THE council Chamber at Leeds Civic Hall is packed.
Virtually every seat is taken and the galleries are almost full with observers.
Everyone is keenly waiting for their chance to discuss the issues that matter in their lives – and hopefully encourage those with power to take action.
But this isn’t a meeting of all the city’s councillors – though there is a quip that just as many councillors are in attendance as at some meetings.
That they’ve come along to hear the speeches, along with managers from the NHS, council officers, MP Hilary Benn, representatives from the fire service and police, transport heads and people from many other organisations shows how important this event is.
It’s the third time that Over To You has taken place, and this year’s was the biggest yet.
The event sees people with learning disabilities ‘take over’ the council chamber to debate the issues which are important to them.
A series of attendees prepare speeches on a variety of subjects and on each topic, the audience are invited to comment too.
Organised by Tenfold, the Leeds Learning Disability Forum, and Leeds City Council, this is a chance for learning disabled people not only to have a voice, but to have their views heard by politicians and others in the city who can take action.
At end, attendees can vote on which issue is of greatest importance to them, allowing them to make a difference as well as experiencing the voting process.
It began with an introduction from the new Lord Mayor of Leeds, Coun David Congreve.
“It’s a privilege to be invited to talk to you all,” he told the 160-strong crowd.
“It’s wonderful to see so many people and wonderful to see such an interest in democracy and how we work at a council level.”
Last Friday’s event was co-chaired by Coun Adam Ogilvie and Susan Hanley, who are co-chairs of the Leeds Learning Disability Partnership.
Ms Hanley told attendees: “Today we are going to hear about so many important learning disability issues and you will all have a chance to have your say and vote.”
The speeches saw a wide range of issues being raised, and a variety of viewpoints expressed.
One of the recurring themes was independence, and how people with learning disabilities want the chance to do things that other people may take for granted.
Many talked about the services which help them and how useful they are, though funding being withdrawn from one organisation was raised by one audience member.
There was praise for events like the Beautiful Octopus club night, run by West Yorkshire Playhouse, for people with learning disabilities.
But problems were raised too – several people gave moving accounts of how they had been verbally or physically targeted because of their disability.
They described how this badly affected their confidence and made them reluctant to go out. Others talked about how difficult it was to find companies willing to provide work experience placements.

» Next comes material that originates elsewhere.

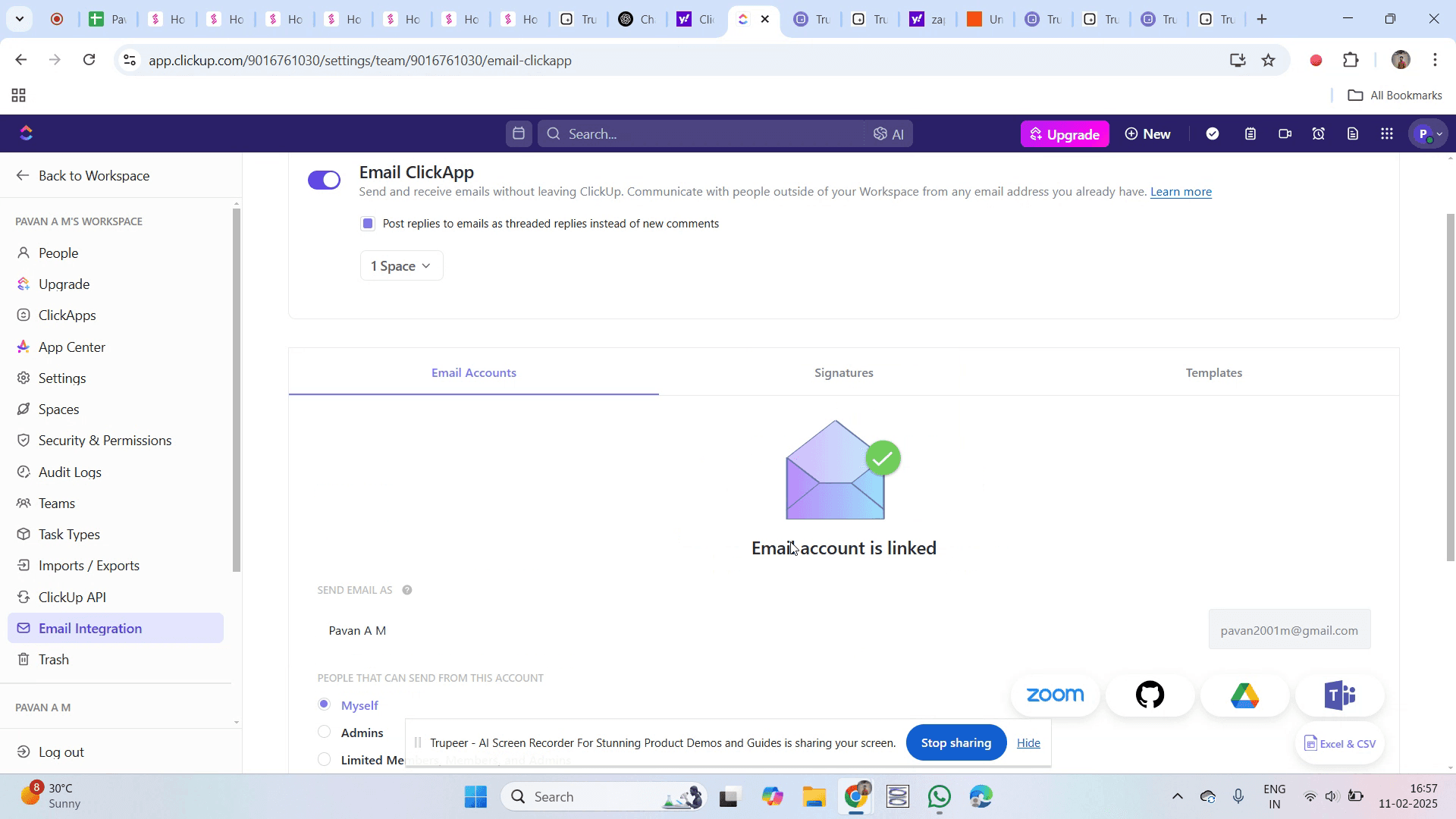Open the AI assistant button
This screenshot has height=819, width=1456.
point(888,134)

Transport was voted the hottest topic of the day, with calls for better training for bus drivers and extending free travel for people with learning disabilities to before 9.30am.
Representatives from the police, Metro and First responded to the speakers and pledged to take up the issues highlighted.
Afterwards Kath Lindley, manager of Tenfold, said: “It was absolutely amazing.
“Everyone was so respectful and polite, even though there were some hard issues.
“The only way we will make a change is by talking and understanding each other.
“This is a fantastic chance for people with learning disabilities to get their voices heard in a place where big decisions are made.
“The atmosphere was brilliant.”
Susan Hanley added: “I love being an ambassador – it’s a role I really enjoy.”
* Over To You, which marked the start of Leeds Learning Disability Week, was sponsored by Trinity Leeds, the White Rose Shopping Centre and Morrish Solicitors.